Thanks... There is a difference of $100.00 for the drill / slotted rotors as the pads are the same (Ceramic). For a daily and to be honest i don't push the truck hard so i am trying to justify that money difference but don't want to sacrifice OEM specs in case i need them.
 






There's nothing wrong with drilled/slotted rotors if they are quality and installed properly. I've had them on all my MBs and they were never noisy over several vehicles and ~200k miles total. If your braking performance wasn't satisfactory, then the pads were probably not the appropriate compound.

As far as coated or no coated, that's really a personal decision. I'm in MI and have used both over the last 40 years. If you rotate tires every 5k and inspect/maintain your brakes, non-coated aren't an issue.

Some coatings are better than others, but they all rust/corrode after awhile, just not as badly or quickly as non-coated (assuming you have 4 seasons of weather).

I wouldn't say the braking was poor, but it didn't justify the extra noise. I know MB does drilled/slotted with good results. A friend of mine had an AMG model, can't remember which one SLK 55 maybe. He was interested in DIY brakes. The only rotors we could find were OEM for $1,200/rotor. So, I guess they better work well for that price.

I've always had a droning sound from them on other cars. Have you tried them on an Explorer? They do look nice. Unless you don't get coated, then all the holes and slots get rusty.
 






Thanks... There is a difference of $100.00 for the drill / slotted rotors as the pads are the same (Ceramic). For a daily and to be honest i don't push the truck hard so i am trying to justify that money difference but don't want to sacrifice OEM specs in case i need them.
A lot of stuff comes down to personal preference. If you want the look, go for it. If you don't, just get an OE equivalent.

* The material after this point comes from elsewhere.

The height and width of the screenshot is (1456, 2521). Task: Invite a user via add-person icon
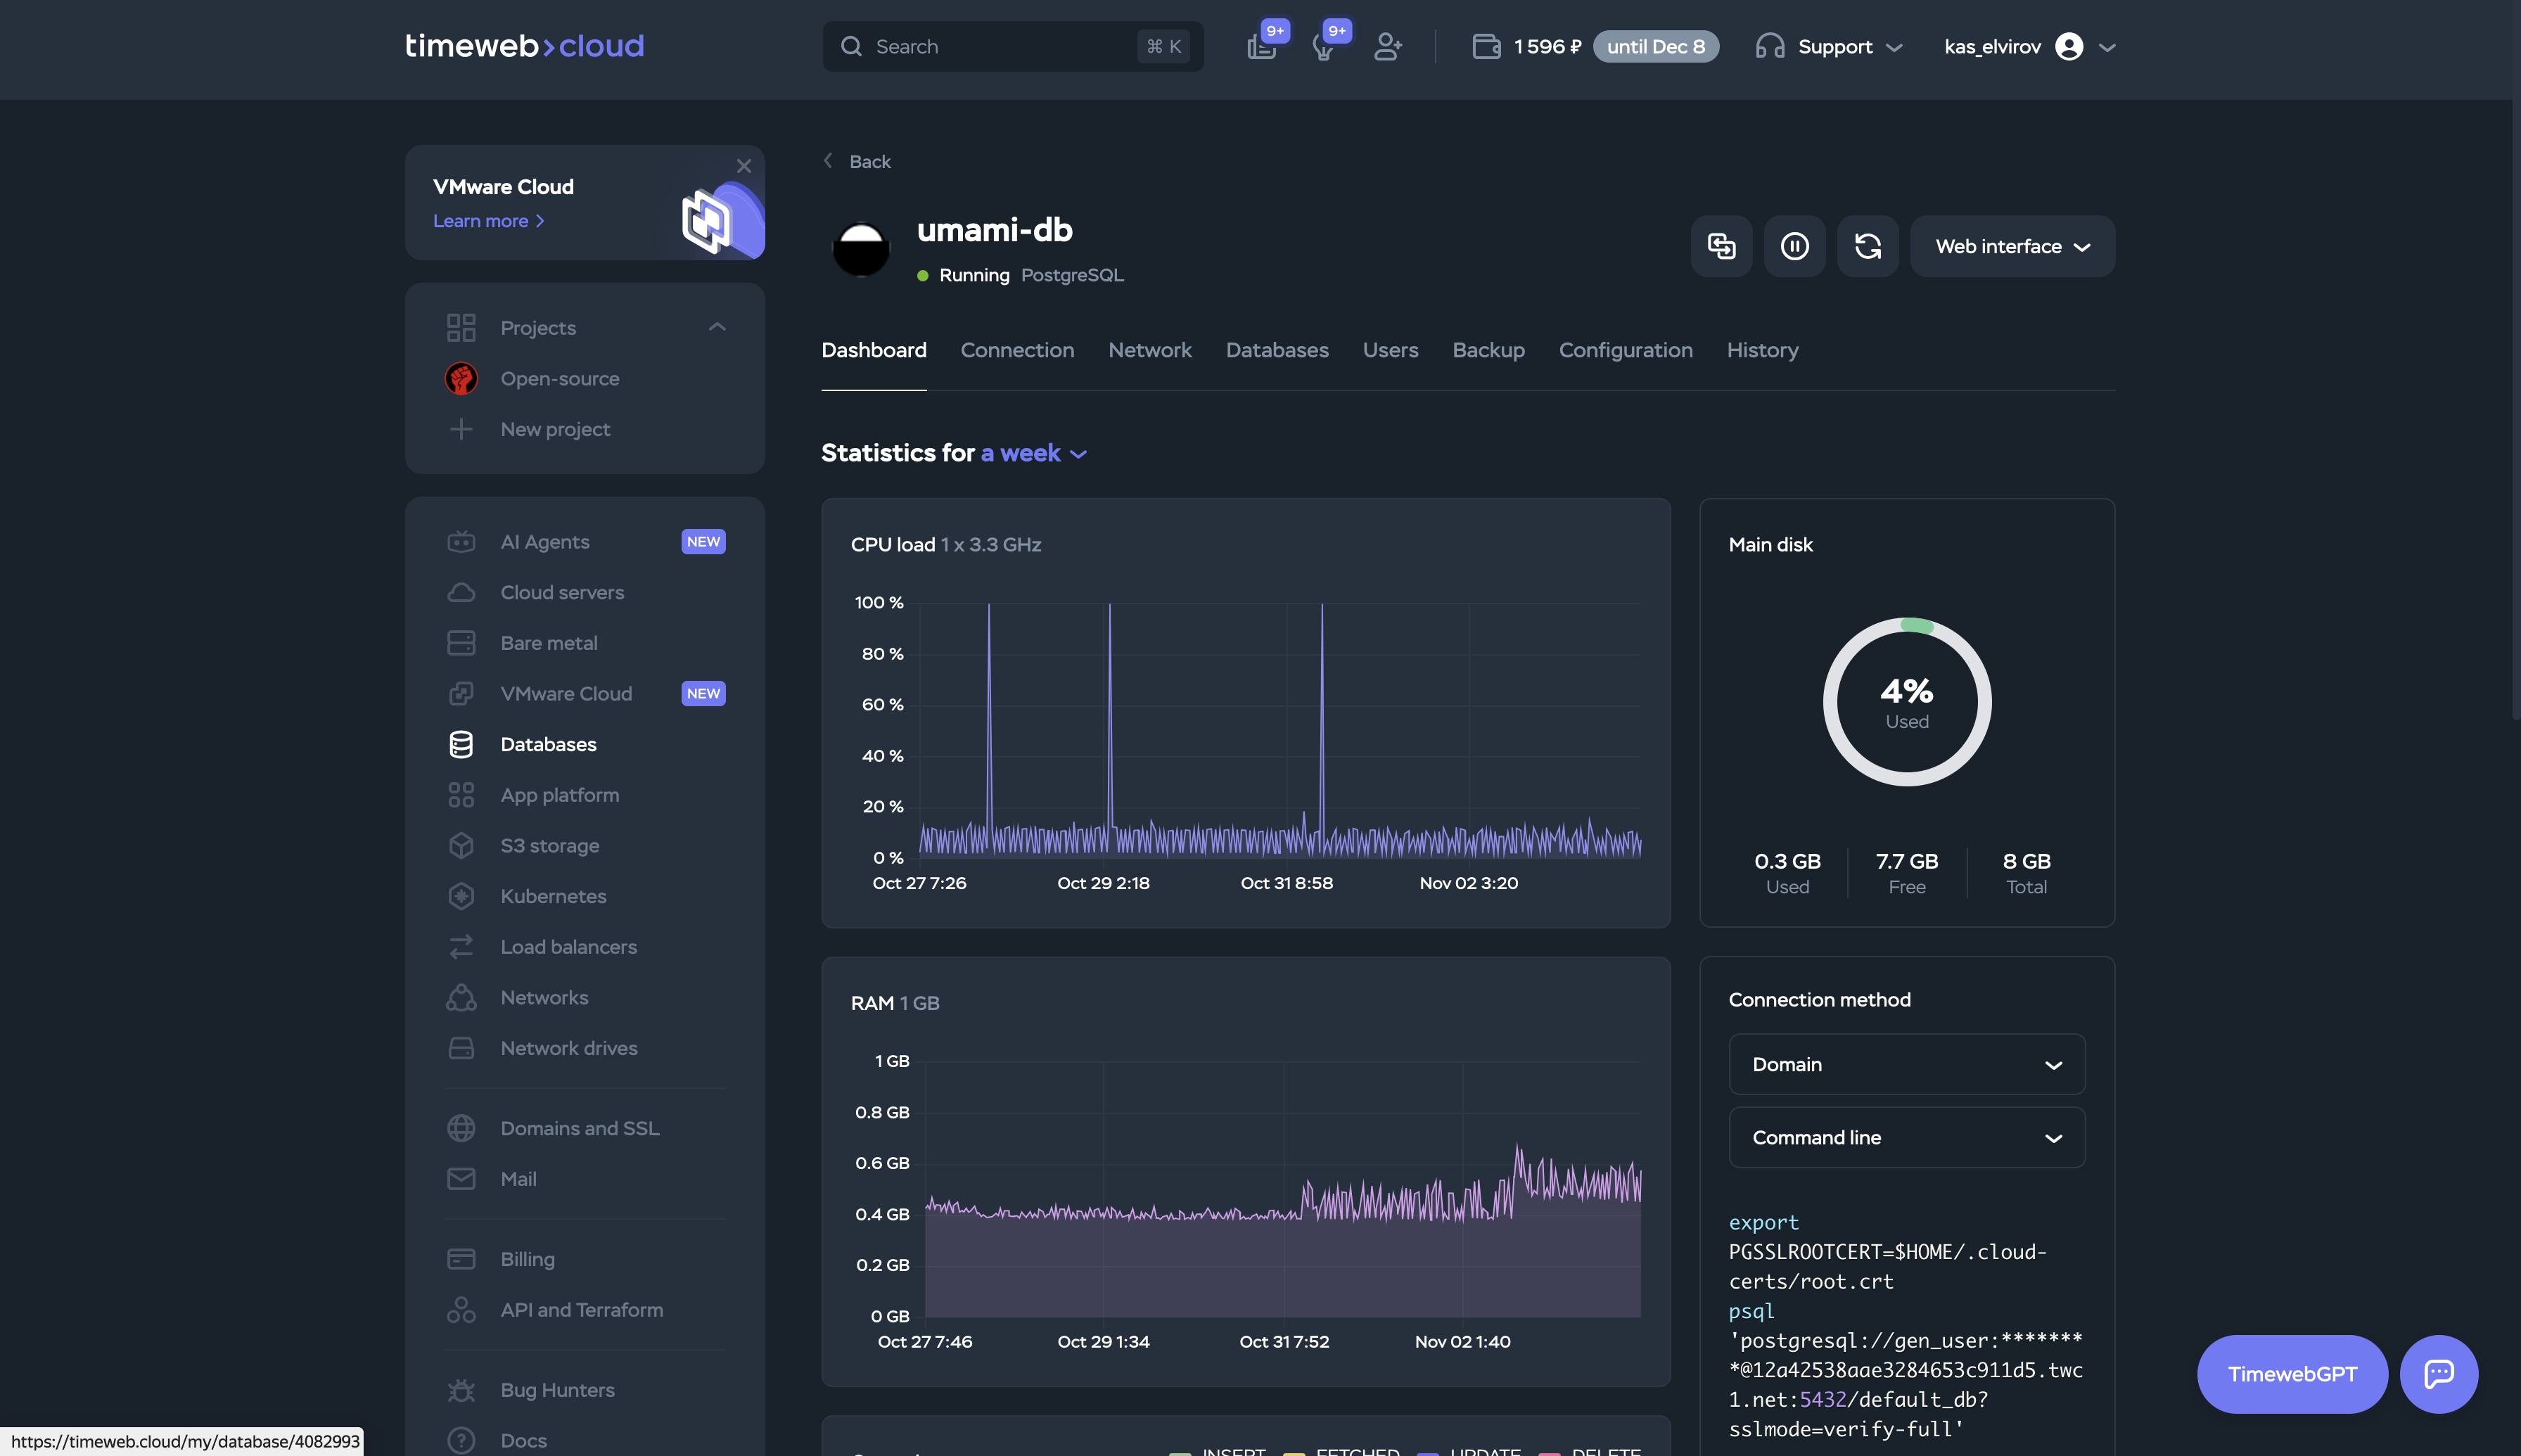1388,46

I wouldn't say the braking was poor, but it didn't justify the extra noise. I know MB does drilled/slotted with good results. A friend of mine had an AMG model, can't remember which one SLK 55 maybe. He was interested in DIY brakes. The only rotors we could find were OEM for $1,200/rotor. So, I guess they better work well for that price.

I've always had a droning sound from them on other cars. Have you tried them on an Explorer? They do look nice. Unless you don't get coated, then all the holes and slots get rusty.
The ones on my MBs were coated and still rusted after a few MI winters, but were never noisy and provided superb braking. All of my replacement brake rotors and pads were euro made from OE suppliers (ATE, Zimmerman and the like) - no chinese stuff. They were usually 1/4-1/2 the cost MB rotors and pads from the dealer. SLK 55 AMG rotors can be had for ~$300 each for Brembo which was the OE supplier. A simple internet search or a few phone calls to some known euro parts discounters is all that is needed to find reasonably priced euro parts.
 






My local shop uses Napa Premium rotors. Lifetime warranty on parts. Not a bad deal for one who will have for a while.
 






For my second gen explorer sport I go Duralast from Autozone. Recently looked into the ceramic pads, seem to cut down on brake dust and more positive stopping. I doubt AZ ships to Germany, but the appeal for me has been that there is a lifetime replacement warranty. I change my pads on all cars (6) every year and the pads are free replacements if I return the worn ones. I do this in person. Saved lots of $ over the 24 years I have owned it.

As for a online oiutlet that allows you to swap brakes out and get the lifetime replacement for some imported cars see fcpeuro.com

Wondering if there is a domestic (or would that be import in Germany's case) site that allows this type of lifetime warranty.